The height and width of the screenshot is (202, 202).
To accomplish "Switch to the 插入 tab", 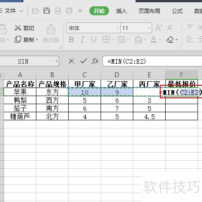I will coord(121,11).
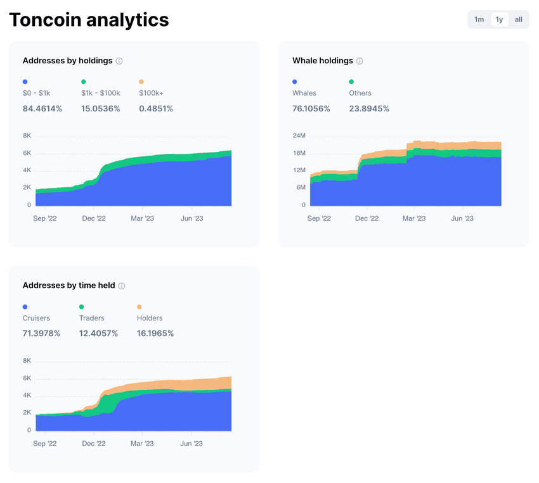Toggle the orange Holders legend dot

[140, 306]
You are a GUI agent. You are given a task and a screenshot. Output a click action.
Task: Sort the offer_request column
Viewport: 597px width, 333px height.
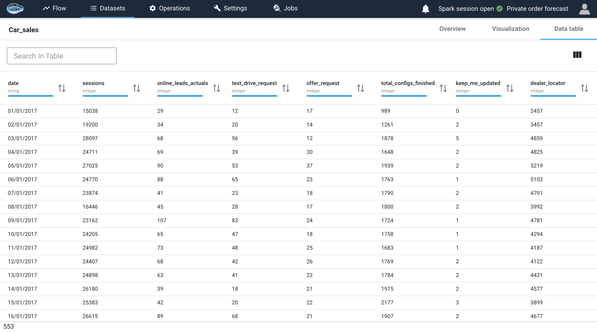click(360, 88)
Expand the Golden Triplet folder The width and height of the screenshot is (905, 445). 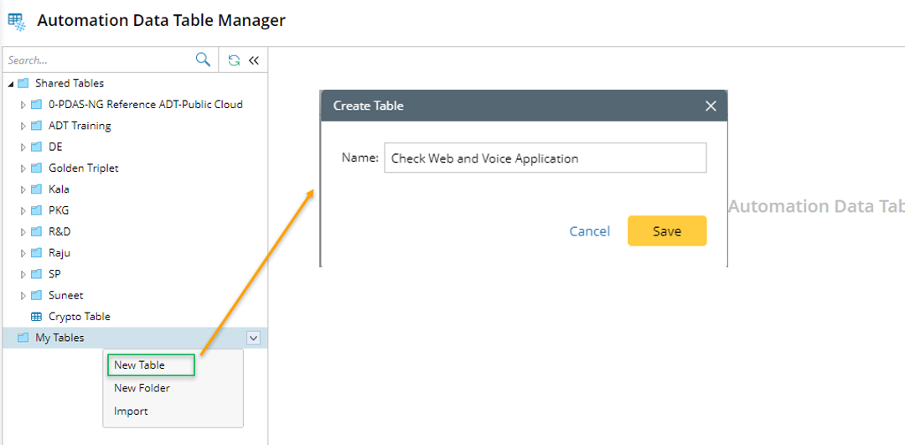23,168
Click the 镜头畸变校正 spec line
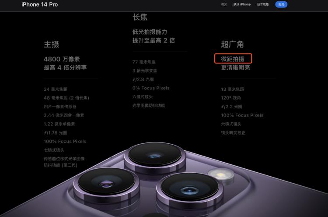Screen dimensions: 328x217 pyautogui.click(x=233, y=133)
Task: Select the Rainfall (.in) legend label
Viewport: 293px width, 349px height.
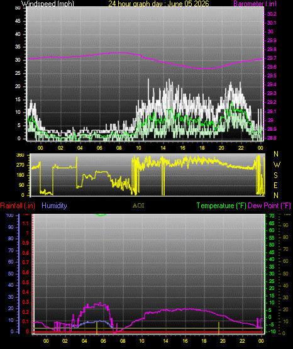Action: pyautogui.click(x=18, y=206)
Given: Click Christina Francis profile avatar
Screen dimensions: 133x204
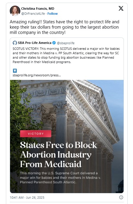Looking at the screenshot, I should pos(15,11).

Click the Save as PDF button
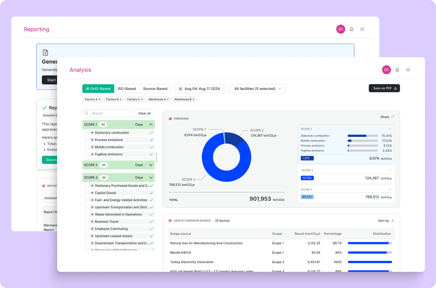384,88
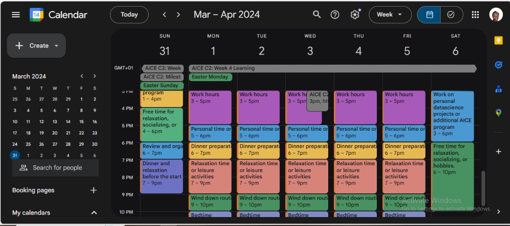Switch to Tasks view toggle

[451, 15]
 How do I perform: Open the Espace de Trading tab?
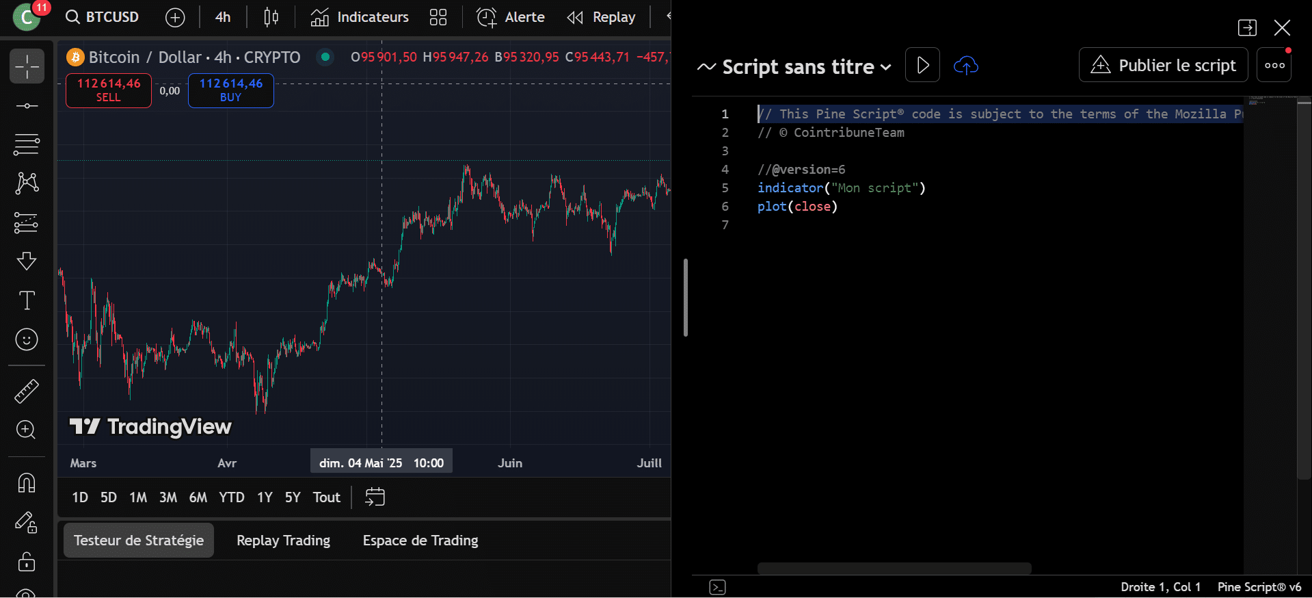(x=420, y=541)
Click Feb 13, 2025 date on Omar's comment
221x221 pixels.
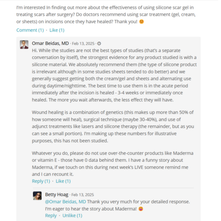(x=83, y=44)
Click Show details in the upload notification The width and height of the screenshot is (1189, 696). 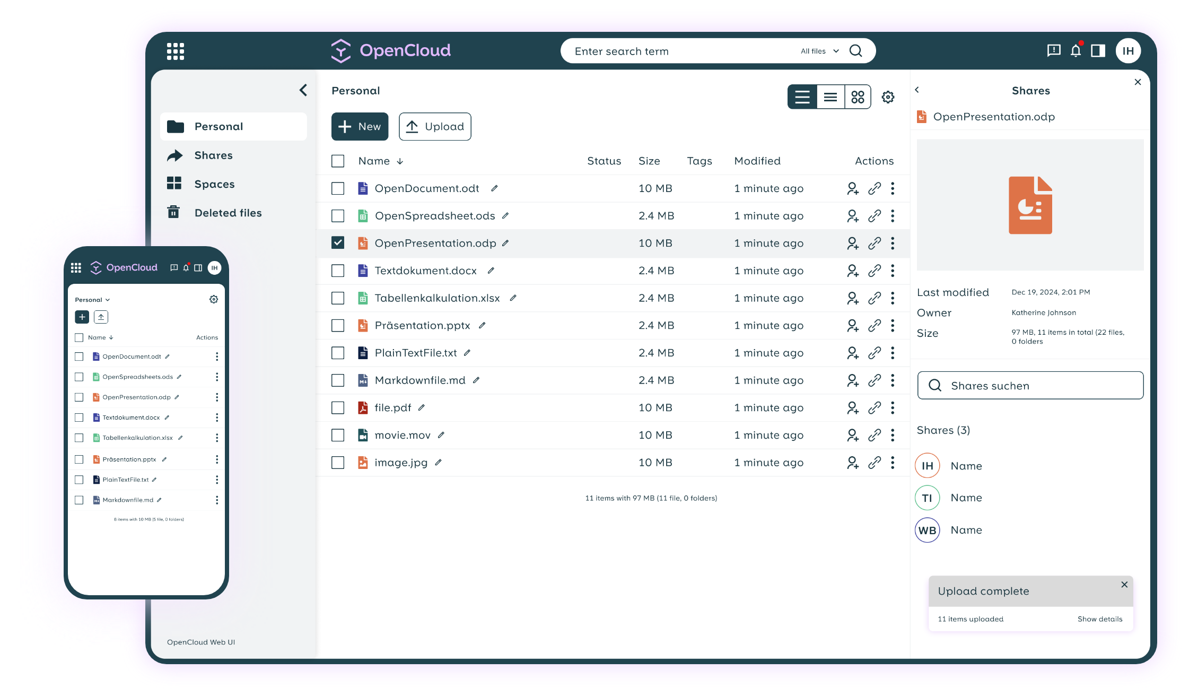click(1100, 619)
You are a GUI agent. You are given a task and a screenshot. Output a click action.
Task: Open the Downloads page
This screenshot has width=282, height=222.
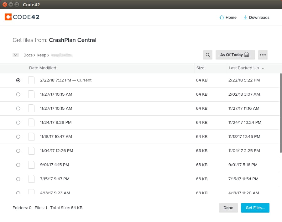(x=256, y=18)
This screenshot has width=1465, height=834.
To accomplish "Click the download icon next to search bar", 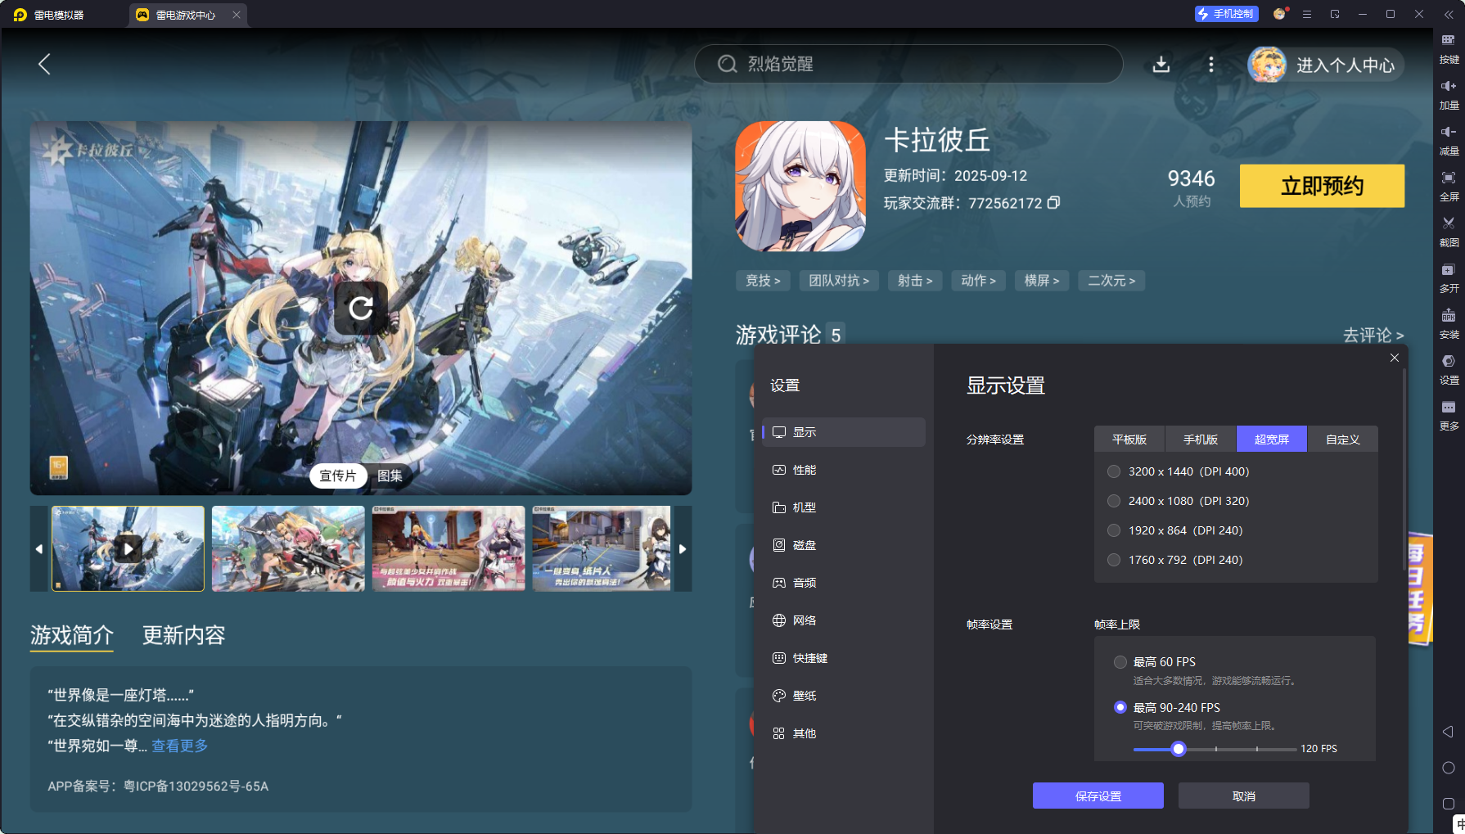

--------------------------------------------------

SET EXERCISE:
List every line of the records above that contains the string "Open". Matching is case-sensitive.

EXPECTED OUTPUT:
 How do I perform: Open the Espace de Trading tab?
Task: Open the Downloads page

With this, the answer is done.